Provided entries START
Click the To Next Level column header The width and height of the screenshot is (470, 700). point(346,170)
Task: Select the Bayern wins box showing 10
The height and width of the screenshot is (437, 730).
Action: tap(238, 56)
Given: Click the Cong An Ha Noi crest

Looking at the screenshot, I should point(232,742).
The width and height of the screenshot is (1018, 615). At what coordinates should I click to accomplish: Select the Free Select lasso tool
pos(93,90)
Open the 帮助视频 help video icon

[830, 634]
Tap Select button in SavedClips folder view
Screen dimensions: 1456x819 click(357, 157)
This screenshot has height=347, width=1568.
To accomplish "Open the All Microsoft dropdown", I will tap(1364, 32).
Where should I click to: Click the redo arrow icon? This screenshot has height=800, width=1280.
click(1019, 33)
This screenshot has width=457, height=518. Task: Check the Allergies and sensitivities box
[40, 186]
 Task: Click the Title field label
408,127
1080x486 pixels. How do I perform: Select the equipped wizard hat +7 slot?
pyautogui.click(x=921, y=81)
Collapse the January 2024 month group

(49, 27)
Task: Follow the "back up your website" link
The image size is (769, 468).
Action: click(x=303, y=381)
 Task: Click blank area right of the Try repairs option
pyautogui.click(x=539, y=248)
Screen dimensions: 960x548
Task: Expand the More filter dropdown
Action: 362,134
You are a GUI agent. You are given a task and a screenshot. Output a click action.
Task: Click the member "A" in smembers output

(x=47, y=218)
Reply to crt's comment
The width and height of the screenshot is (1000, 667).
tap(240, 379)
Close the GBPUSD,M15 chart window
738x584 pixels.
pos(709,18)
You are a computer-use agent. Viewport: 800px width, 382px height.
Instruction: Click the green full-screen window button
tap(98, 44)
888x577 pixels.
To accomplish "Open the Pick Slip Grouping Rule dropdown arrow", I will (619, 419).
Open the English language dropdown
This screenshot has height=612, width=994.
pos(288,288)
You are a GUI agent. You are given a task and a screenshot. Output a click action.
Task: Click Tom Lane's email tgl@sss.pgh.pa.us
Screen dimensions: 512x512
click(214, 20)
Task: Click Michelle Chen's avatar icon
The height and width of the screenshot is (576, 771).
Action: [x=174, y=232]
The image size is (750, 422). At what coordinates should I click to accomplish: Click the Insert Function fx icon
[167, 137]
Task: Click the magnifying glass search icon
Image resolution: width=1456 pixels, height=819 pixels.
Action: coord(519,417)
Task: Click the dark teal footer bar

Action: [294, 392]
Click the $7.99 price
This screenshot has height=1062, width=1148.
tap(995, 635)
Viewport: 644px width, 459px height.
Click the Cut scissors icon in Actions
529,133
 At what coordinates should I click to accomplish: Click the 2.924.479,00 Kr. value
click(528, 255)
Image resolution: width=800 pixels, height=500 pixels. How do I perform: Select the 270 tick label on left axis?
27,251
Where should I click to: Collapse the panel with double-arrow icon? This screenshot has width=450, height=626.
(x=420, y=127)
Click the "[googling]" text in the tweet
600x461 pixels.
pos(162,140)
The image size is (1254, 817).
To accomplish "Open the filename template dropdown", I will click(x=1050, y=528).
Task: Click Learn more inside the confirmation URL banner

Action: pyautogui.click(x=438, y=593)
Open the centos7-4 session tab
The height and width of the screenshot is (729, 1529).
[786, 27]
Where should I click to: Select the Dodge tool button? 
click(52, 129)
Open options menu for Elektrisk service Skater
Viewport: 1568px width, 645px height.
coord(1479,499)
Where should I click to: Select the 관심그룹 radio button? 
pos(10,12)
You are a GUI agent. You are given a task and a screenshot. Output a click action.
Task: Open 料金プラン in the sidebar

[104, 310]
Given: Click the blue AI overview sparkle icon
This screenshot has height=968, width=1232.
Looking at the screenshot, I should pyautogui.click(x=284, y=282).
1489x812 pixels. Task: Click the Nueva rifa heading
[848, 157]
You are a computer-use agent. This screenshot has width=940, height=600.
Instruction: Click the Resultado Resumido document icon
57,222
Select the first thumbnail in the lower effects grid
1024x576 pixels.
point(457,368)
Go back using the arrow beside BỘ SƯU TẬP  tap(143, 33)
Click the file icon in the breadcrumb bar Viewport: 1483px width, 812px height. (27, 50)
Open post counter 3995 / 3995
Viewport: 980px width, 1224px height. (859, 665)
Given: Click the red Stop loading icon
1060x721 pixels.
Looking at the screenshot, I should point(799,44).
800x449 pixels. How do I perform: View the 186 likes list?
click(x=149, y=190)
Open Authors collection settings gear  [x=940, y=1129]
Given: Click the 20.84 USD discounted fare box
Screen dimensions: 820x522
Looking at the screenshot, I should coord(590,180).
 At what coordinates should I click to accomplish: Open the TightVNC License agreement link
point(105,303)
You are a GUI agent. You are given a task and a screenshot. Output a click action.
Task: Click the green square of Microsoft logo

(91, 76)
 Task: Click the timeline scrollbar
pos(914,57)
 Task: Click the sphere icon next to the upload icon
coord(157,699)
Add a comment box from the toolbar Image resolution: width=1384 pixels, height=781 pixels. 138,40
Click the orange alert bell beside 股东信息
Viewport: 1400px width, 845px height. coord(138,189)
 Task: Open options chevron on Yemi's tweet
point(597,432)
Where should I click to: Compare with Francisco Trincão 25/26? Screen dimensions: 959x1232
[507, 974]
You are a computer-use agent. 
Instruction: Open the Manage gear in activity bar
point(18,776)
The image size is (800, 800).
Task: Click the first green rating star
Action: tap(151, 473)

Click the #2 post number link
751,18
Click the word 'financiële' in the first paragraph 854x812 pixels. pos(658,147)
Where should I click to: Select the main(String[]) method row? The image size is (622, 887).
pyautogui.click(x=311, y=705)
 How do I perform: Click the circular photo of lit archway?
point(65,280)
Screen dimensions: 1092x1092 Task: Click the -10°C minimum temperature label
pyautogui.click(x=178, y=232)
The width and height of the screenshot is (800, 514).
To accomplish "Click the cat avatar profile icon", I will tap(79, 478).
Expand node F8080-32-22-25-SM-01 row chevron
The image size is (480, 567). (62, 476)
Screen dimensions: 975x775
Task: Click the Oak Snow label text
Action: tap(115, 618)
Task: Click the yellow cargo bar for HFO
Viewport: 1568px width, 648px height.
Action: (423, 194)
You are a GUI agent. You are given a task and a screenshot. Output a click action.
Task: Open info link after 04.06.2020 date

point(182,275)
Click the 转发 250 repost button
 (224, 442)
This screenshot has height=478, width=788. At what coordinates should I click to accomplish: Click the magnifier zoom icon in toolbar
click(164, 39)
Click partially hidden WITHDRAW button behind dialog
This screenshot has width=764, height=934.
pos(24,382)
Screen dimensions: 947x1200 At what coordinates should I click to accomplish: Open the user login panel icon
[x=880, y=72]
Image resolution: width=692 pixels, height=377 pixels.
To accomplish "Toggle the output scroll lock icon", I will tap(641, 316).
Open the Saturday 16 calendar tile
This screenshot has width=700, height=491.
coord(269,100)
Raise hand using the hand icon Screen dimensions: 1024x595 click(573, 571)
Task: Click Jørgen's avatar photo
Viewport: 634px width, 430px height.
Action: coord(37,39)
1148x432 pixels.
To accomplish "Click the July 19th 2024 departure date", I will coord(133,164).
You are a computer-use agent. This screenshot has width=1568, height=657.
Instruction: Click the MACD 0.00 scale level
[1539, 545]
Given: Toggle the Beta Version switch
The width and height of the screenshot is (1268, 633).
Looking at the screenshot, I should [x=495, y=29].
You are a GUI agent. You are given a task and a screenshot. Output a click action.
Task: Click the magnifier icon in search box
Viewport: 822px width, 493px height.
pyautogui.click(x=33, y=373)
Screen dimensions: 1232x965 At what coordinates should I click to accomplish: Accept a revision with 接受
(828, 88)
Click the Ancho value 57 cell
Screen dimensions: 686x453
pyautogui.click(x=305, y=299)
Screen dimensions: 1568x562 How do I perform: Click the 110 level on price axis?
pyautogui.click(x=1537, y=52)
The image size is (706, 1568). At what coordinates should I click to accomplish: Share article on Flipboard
Provided entries END
*Problem statement*.
Among the lines above, count those that include the word "avatar". Give only the result.

*Response*.
3